In September 2025, Ace Group International, with its eight-property portfolio and in-house design studio Atelier Ace, was acquired by Japan's Seibu Prince Hotels Worldwide for $90 million.

==Locations==
According to Calderwood, the style and furnishing of each Ace property are designed to reflect its location, with an eye towards re-imagining properties that are "challenged."

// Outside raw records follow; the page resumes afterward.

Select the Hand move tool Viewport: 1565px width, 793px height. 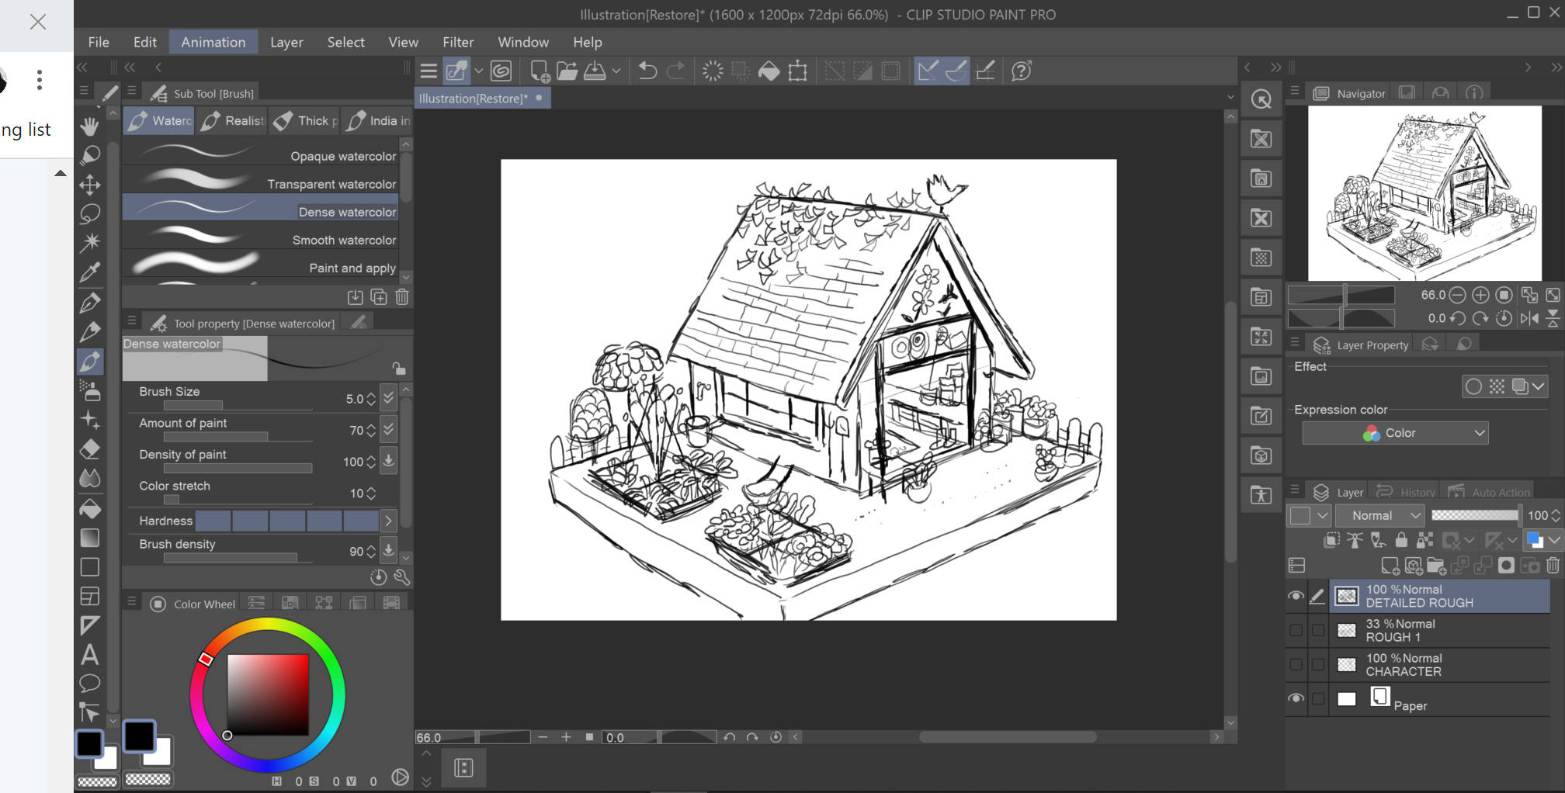(x=90, y=126)
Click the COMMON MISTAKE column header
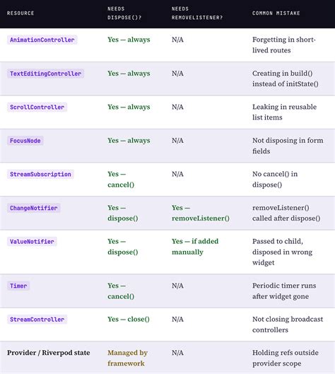The height and width of the screenshot is (374, 335). pyautogui.click(x=276, y=13)
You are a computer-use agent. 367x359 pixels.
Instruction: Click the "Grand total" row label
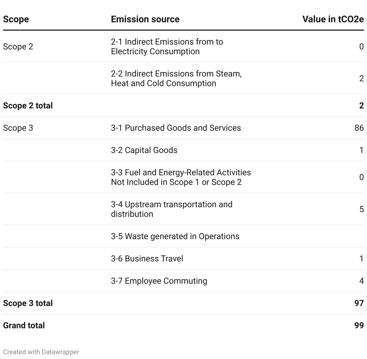click(24, 326)
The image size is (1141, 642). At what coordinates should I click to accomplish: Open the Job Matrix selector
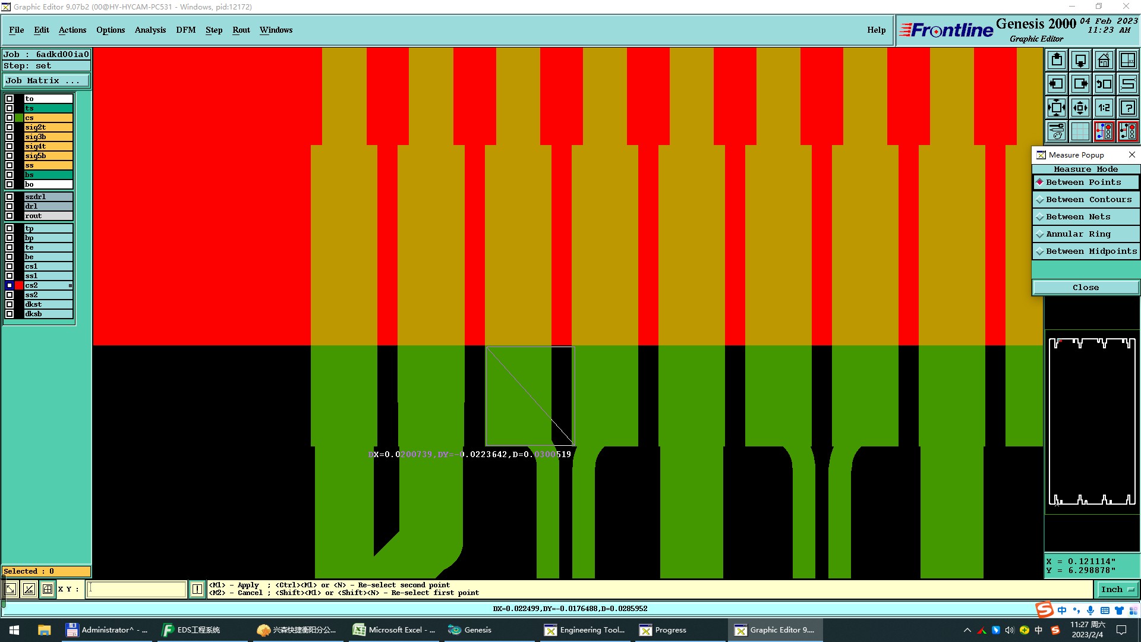[46, 81]
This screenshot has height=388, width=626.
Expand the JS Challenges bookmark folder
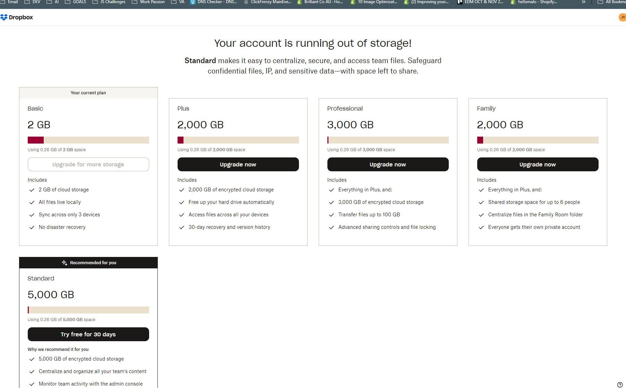[109, 2]
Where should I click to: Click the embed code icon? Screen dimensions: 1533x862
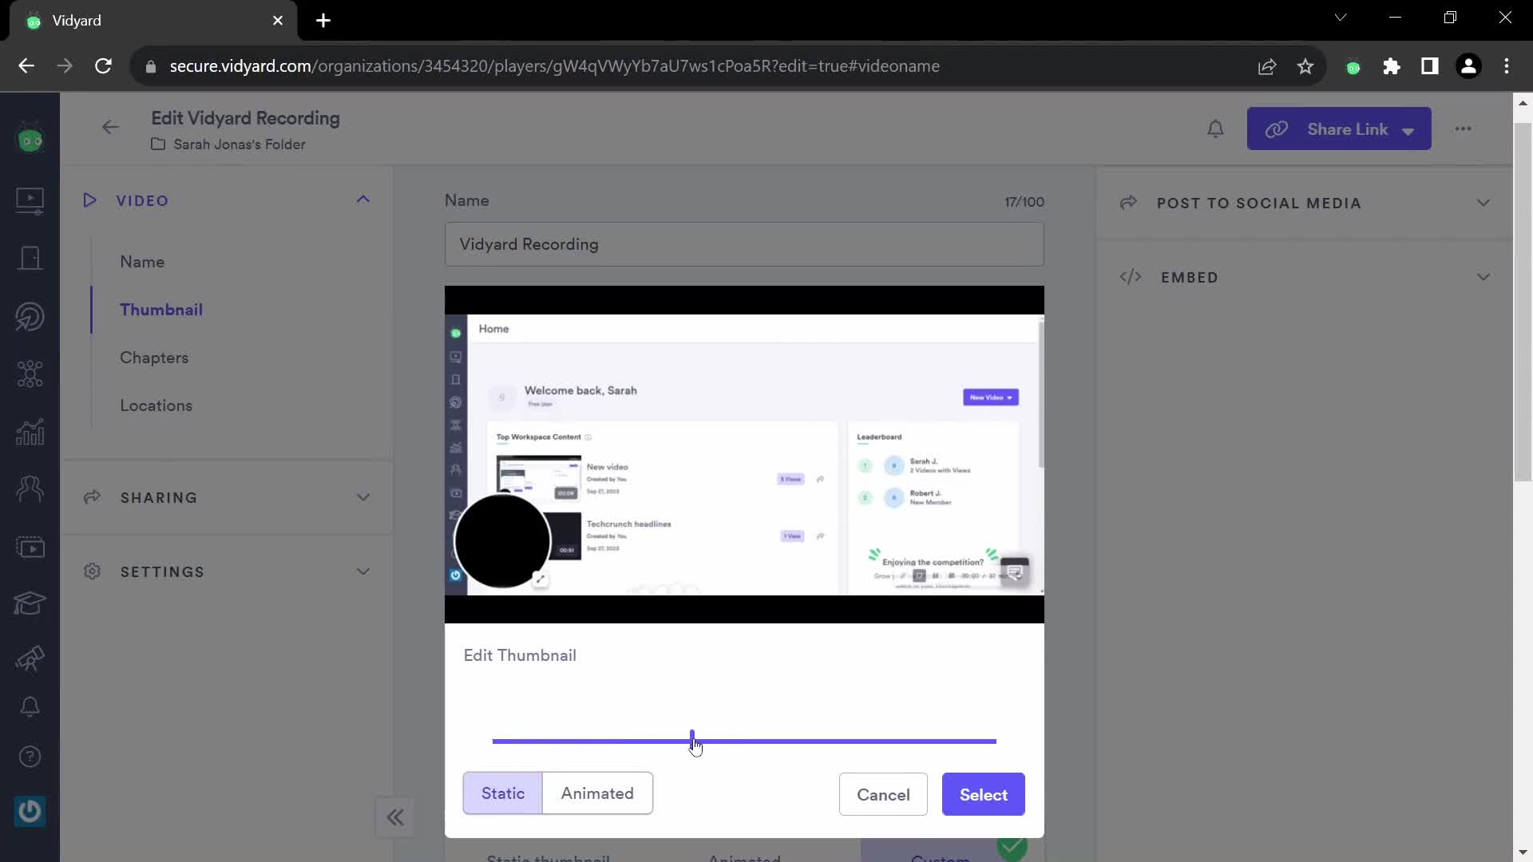coord(1131,277)
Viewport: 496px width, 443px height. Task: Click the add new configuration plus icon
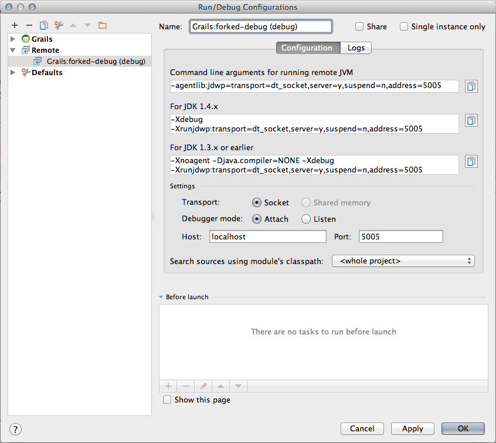coord(15,25)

- Ace Hotel & Swim Club Athens
- Ace Hotel Brooklyn
- Ace Hotel Kyoto opened on June 11, 2020, in a building originally designed by Tetsuro Yoshida for the Kyoto Central Telephone Company in 1926. The registered Taishō era property was redesigned by Kengo Kuma.
- Ace Hotel New York worked with Roman and Williams to redesign the former Hotel Breslin, a 1904 building in Midtown Manhattan.
- Ace Hotel & Swim Club in Palm Springs, CA is a converted Howard Johnson's motel, formerly a Westward Ho. King's Highway, the hotel's on-site diner, is a converted Denny's. There are two bars, the Amigo Room, and poolside, the Short Bus. The remodel was a collaboration with L.A.-based design firm Commune.
- Ace Hotel Seattle is a former Salvation Army halfway house located in the Belltown neighborhood.
- Ace Hotel Sydney
- Ace Hotel Toronto

Under development:

- Ace Hotel Fukuoka is expected to open in 2027.

Former locations:
- The American Trade Hotel is a restored five-story stucco building in the Casco Viejo historical district of Panama City. It debuted in 2013 and was associated with Ace Hotels for a number of years after its opening.
- Ace Hotel Chicago closed in 2021.
- Ace Hotel London was in London's Shoreditch arts district, on the site of the original Shoreditch Empire music hall. The group's first Ace-branded location outside the US, Ace Hotel London Shoreditch closed in September 2020.
- Ace Hotel Downtown Los Angeles opened in January 2014 in the historic United Artists Building, with 180 rooms and a restored United Artists Theater performance venue. It closed in 2024.
- Ace Hotel New Orleans opened in March 2016 in a 1928 Art Deco building in New Orleans' Warehouse District. It closed in 2024.
- Ace Hotel Pittsburgh opened in an historic YMCA building in the city's East Liberty neighborhood in December 2015, and closed in 2021 where the hotel joined Kasa and became The Maverick by Kasa.
- Ace Hotel Portland opened in 2006 at the former Clyde Hotel in downtown Portland. In its former incarnation, the hotel's lobby served as the setting for a scene from the film Drugstore Cowboy. The property is listed on the National Register of Historic Places. The hotel left Ace in 2024 to join the Kasa hotel group, and became the Clyde Hotel by Kasa.

==In popular culture==
The 2011 episode "Blunderbuss" of the sketch comedy series Portlandia had a sketch set at the "Deuce Hotel", where the obnoxiously hip staff hand out complimentary turntables and typewriters to all guests; it was a parody specifically of Ace Hotel Portland.

Rapper Noname mentions the Ace Hotel in London in her 2018 song "Ace."

Bon Iver makes a reference to the Ace Hotel Los Angeles in the song "33 "GOD"" on the album 22, A Million.